According to a report in National Geographic News, a joint European-Egyptian team found the statue, which is 12-foot-tall, and attached to the broken-off leg of a much larger colossus of Amenhotep III, who ruled from about 1390 to 1350 B.C.
Experts have said that the newfound statue is of Queen Tiye, who was Amenhotep III's favorite wife and the most influential woman of his 38-year reign, thus bolstering theories that female royalty were gaining in prominence and influence during the time period.
Because the temple complex was devastated by massive earthquakes in pharonic times and in the first century A.D., the discovery of an undamaged statue has surprised experts.
"The surprise was that she was not crushed," said Hourig Sourouzian, who led the excavation and has been digging at the site since 2000.
"The leg of the larger colossus was very badly damaged, so the surprise was that the queen lying behind it was intact,"she added.

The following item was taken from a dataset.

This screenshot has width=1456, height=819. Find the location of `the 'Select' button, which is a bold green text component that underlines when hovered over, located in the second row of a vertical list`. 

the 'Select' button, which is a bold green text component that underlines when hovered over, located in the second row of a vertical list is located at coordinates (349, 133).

According to Sourouzian, "The first thing we saw of that statue was the thumb. But the block was getting larger and larger, and then we had the surprise of this beautiful queen who appeared there by the leg of the king."

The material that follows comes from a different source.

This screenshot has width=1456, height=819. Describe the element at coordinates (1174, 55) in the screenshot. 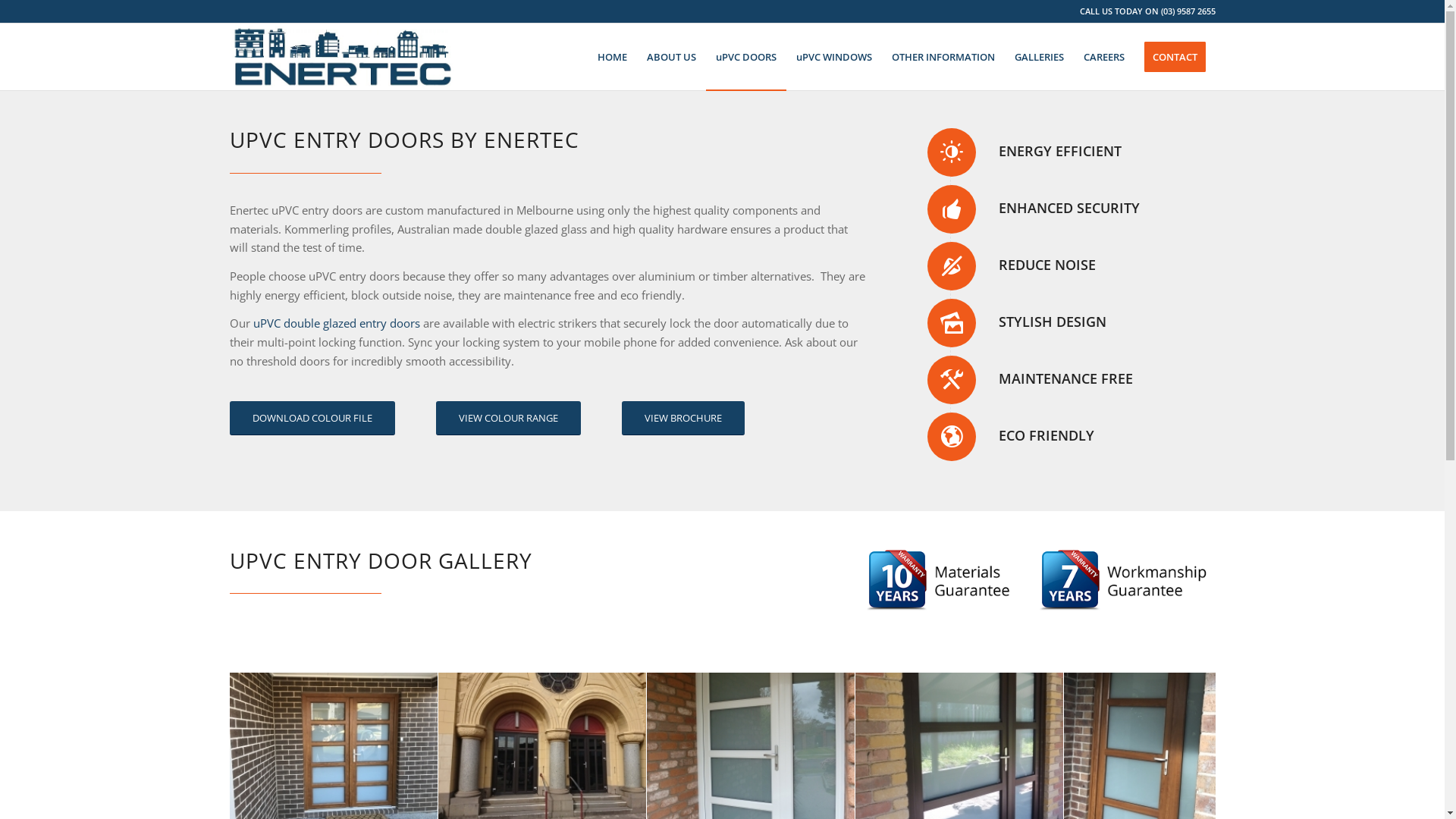

I see `'CONTACT'` at that location.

Queen Tiye was often depicted standing by the right leg of Amenhotep III colossi, and Amenhotep III's mother, Mutemwiya, was usually carved by his left leg.
The inscribed statue includes the titles "hereditary princess, great of honor, beloved of the lady of the sycamore, and mistress of the two lands."
The newly discovered statue bolsters the theory that the period during Egypt's 18th dynasty, which included Amenhotep III's rule, was a period of female empowerment, particularly among royalty.
"The statue shows that the women of the crown are so important they are represented openly on colossal scale," said Sourouzian said, adding that one of Queen Tiye's titles was the Great Royal Consort.
"This statue is tangible evidence of their growing importance. We know from other monuments and monuments of this sort that Queen Tiye shared power with her husband," said Johnson from the Oriental institute.
Archaeologists also unearthed two sphinxes representing Amenhotep III and Queen Tiye and ten granite statues of the lioness goddess Sekhmet.